╭──

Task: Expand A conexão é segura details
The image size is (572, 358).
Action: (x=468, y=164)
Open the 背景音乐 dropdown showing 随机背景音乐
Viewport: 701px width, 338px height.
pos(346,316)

╰──

### Work to complete
Nothing is to be left out: set down all the records again exactly.

### Problem solution
Task: Expand A conexão é segura details
The image size is (572, 358).
Action: (x=468, y=164)
Open the 背景音乐 dropdown showing 随机背景音乐
Viewport: 701px width, 338px height.
pos(346,316)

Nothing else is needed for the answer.